For the past two weeks, we've been scouring the downtown area for "Vote Kerry" buttons. We found two rusty ones with a scalper, but stopped wearing them after the crazy woman in 104, an anti-abortionist vision of Bin Laden in mid-length skirt and beehive hair sneered at us. (The next day, garbage appeared mysteriously in her balcony). A week ago, we snuck into the lift and stuck a picture of Bush biting off the head of the Statue of Liberty, with the caption, "Get him, Zarqawi!" Our call inflamed democratic sentiments in the building so much that little children were seen leaving the lift crying.
"What would happen to stem cell research now?" My bawwab asks once Kerry has conceded. I promise him to start a signature campaign calling for Egypt to spearhead medical research in this area. Now that peace is farther than Antarctica, how about the next international conference in Sharm El-Sheikh dedicated to that medical procedure? A transatlantic gesture to the beleaguered Democrats may not be a bad long- term move, if you know what I mean.

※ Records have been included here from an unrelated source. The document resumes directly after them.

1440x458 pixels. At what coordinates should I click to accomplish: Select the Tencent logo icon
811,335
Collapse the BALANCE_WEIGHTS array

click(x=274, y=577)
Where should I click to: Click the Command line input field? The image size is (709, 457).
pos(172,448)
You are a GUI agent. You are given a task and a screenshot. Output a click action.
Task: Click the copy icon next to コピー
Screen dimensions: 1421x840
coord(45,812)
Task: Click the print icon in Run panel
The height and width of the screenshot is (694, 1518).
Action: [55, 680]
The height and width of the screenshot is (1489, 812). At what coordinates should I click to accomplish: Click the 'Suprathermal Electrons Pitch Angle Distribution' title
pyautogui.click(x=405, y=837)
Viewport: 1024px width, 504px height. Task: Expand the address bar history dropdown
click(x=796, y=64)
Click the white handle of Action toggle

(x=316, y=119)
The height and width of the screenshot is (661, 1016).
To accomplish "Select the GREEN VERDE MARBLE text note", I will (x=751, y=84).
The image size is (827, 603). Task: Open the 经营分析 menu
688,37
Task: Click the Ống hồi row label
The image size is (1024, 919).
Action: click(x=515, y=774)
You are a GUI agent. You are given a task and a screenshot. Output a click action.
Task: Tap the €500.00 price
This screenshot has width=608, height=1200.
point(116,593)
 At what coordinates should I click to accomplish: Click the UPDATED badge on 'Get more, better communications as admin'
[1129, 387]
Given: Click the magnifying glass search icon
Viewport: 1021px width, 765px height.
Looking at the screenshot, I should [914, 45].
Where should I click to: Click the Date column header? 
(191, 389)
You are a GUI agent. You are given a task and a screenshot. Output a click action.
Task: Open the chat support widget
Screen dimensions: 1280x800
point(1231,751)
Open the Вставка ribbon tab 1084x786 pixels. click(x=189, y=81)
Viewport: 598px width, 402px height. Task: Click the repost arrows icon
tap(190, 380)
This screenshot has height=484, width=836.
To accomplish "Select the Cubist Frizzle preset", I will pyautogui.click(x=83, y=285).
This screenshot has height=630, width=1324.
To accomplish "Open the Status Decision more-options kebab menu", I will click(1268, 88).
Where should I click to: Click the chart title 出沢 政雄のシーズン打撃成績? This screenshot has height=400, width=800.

Bint Al-Sultan (the sultan's daughter) is an outdoor- indoor affair specialised in what it says is Ottoman cuisine. I go indoors, hoping to get a glimpse of the sultan's daughter, but she's not to be found. Perhaps she is still in Ohio, trying her Ottoman best to help the Democrats regroup. Once back, she may want to drown her sorrows in a big, warm, frothy bowl of kawarae (calf knuckle) soup, which the Intellectual orders for starters and highly praises. He offers me a taste, but I decline. You all know my less-than-progressive views on consensual soup-sharing among male adults. But I grab a piece of his main entry, the nifa (grilled goat meat) and rate it excellent.
I am not sure about the decoration though. The outdoor area is completely happy, like Republican festivities. A picket-fenced foray into what must have been once public domain is festooned with wavy placards of festive colours and many Ramadan lanterns. The inside, where we sit, is rather dismal and deserted, like UN offices once Bush has his way with the organisation.
I am not thrilled by my soup of vegetables or the fatta (rice and bread flavoured with vinegar and garlic) with kawarea that follows. Every now and then, in Ramadan, the cook is evidently guessing with the amount of salt he should use. The Brunette, however, is pleased with her chicken in tomato sauce plate. We over-order, as usual. About three different dishes of aubergine appear on the table: babaganoug (aubergine dip), grilled aubergine with chilly sauce, and an aubergine casserole with raisins. These are all good, but we cannot make a dint in them, although a New York- based financial impresario arrives and tries his best to help us.
The all-knowing Owl brings her fluffy-hair and big smile to the table halfway through the meal. She orders turkey sharkasiya (walnut-flavoured rice), and finds the turkey on the dry side. Following the meal, we retreat to the open air section for mint teas and wonderful, though excessively sweet, mehalabiya (rice flour pudding) and eish saraya (palace bread: reddish cake coated with cream).
Bint Al-Sultan (02) 760 6633, Midan Al-Thawra, Mohandessin, open noon till dawn in Ramadan, offers a wide variety of oriental cuisine. Dinner for four, LE380.